[Stored items]

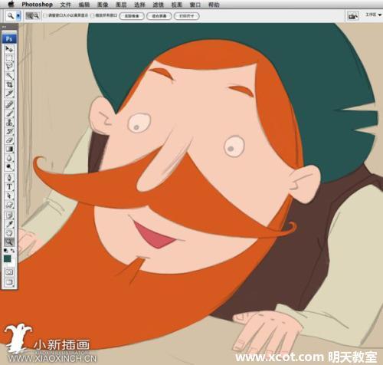
Task: Click the 实际像素 (Actual Pixels) button
Action: [x=132, y=16]
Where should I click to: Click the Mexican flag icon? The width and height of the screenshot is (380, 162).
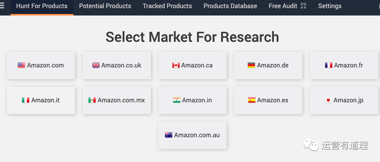point(92,100)
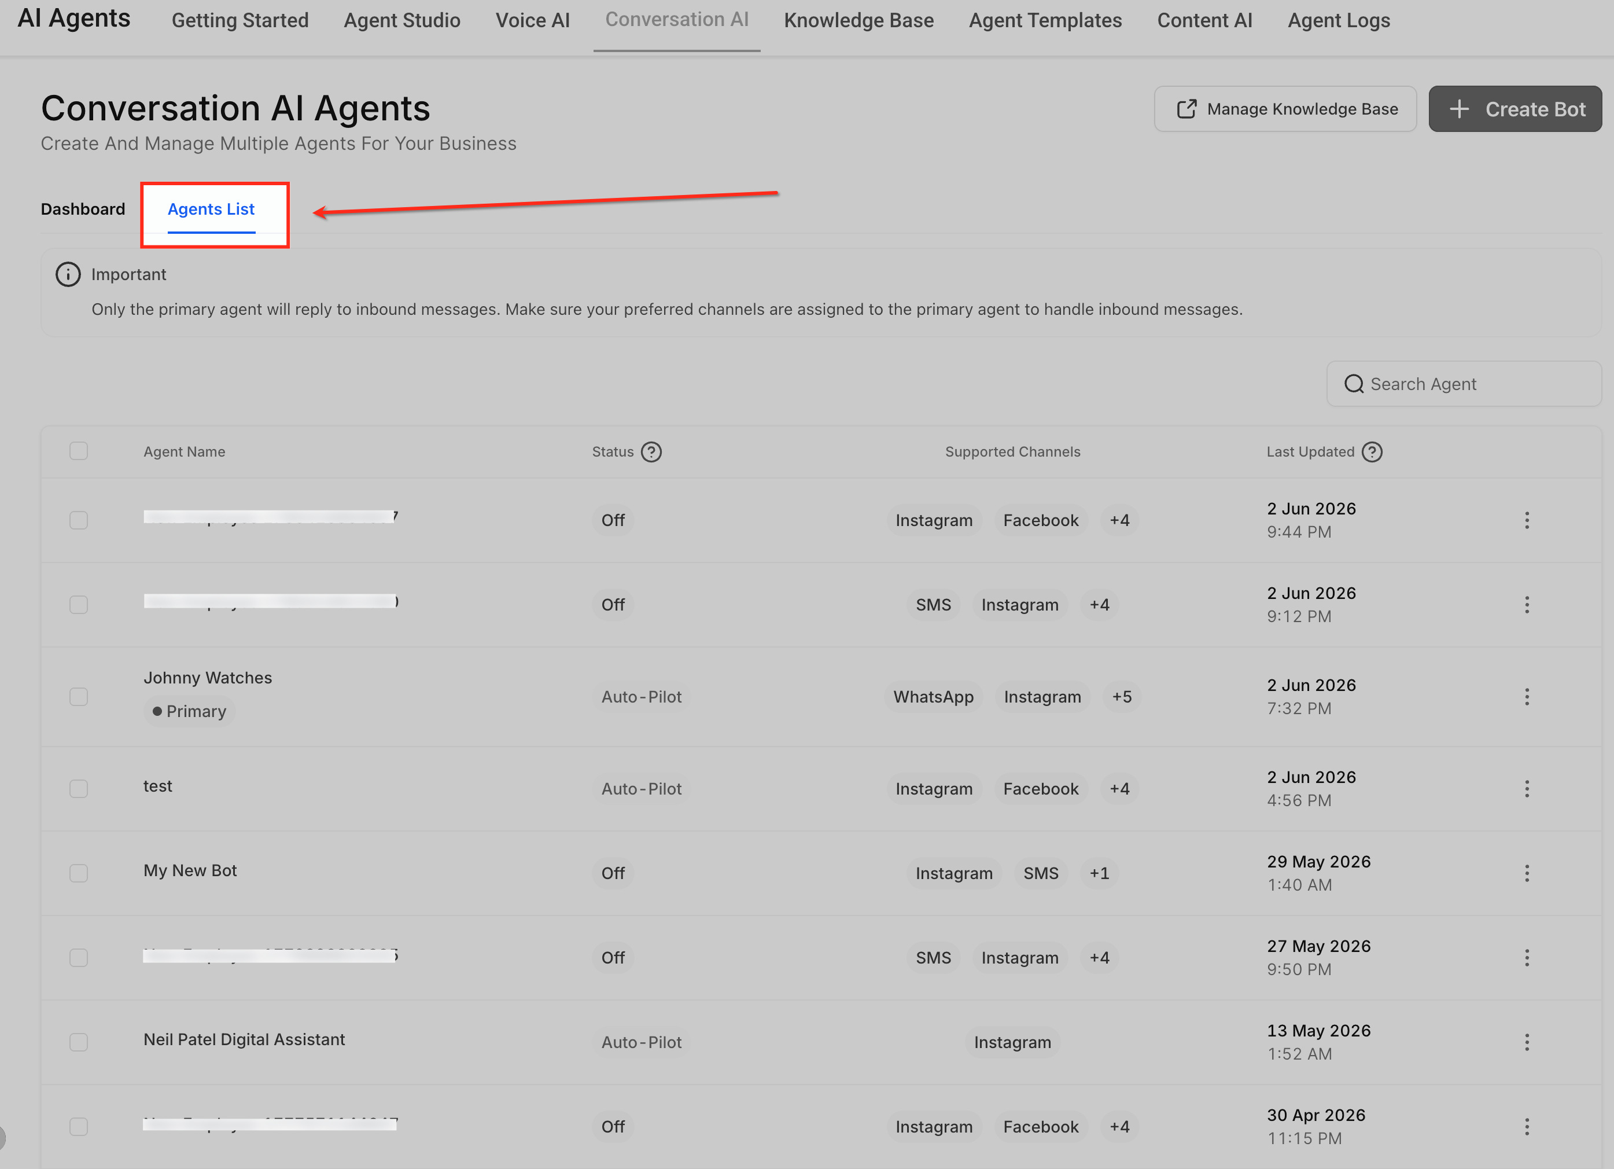Open three-dot menu for Johnny Watches agent
The width and height of the screenshot is (1614, 1169).
(1526, 697)
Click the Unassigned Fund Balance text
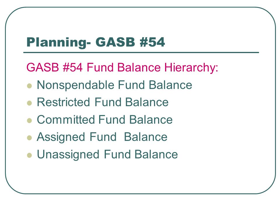 (x=107, y=155)
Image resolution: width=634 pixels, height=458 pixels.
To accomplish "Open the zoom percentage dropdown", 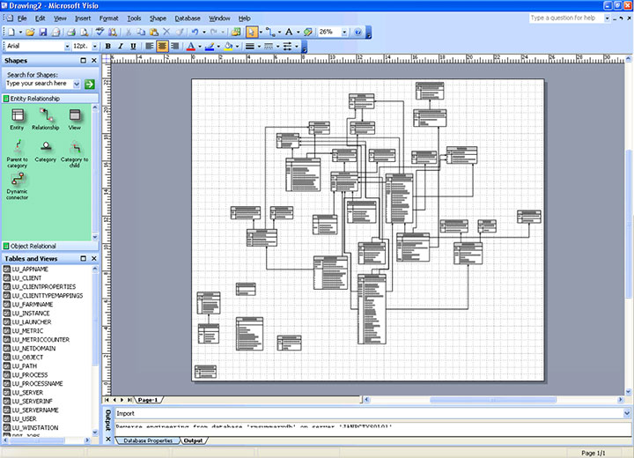I will [346, 32].
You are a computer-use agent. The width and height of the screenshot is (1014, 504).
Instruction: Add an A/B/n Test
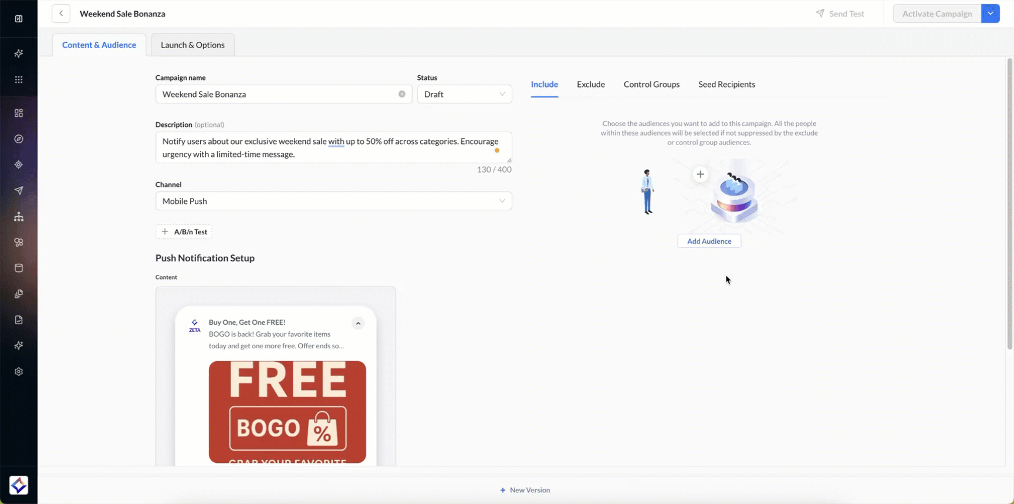click(x=184, y=231)
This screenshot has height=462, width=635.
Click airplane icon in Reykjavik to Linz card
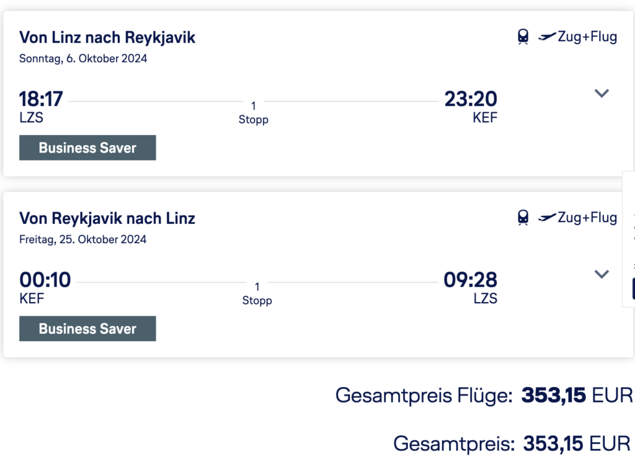[547, 218]
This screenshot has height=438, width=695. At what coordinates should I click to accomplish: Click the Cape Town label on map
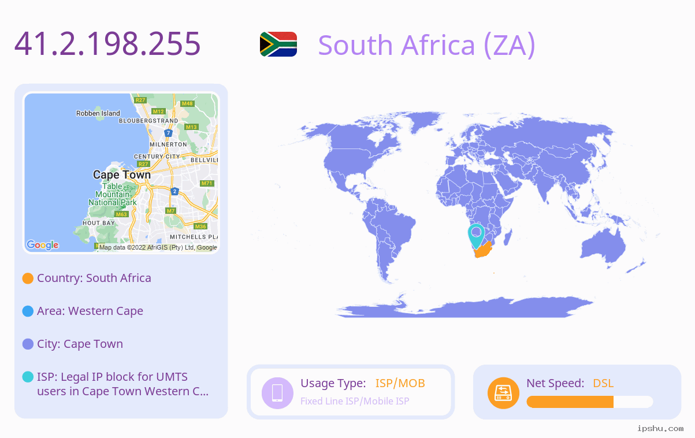click(121, 175)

* _WHAT YOU NEED TO DO_
Set down exactly and only the lines from the line that contains "This screenshot has height=438, width=695." through the last line of the entries above, with both of those lines included and the pictures left out.

* _ANSWER TO THIS EXERCISE_
This screenshot has height=438, width=695. At what coordinates should I click to accomplish: Click the Cape Town label on map
click(121, 175)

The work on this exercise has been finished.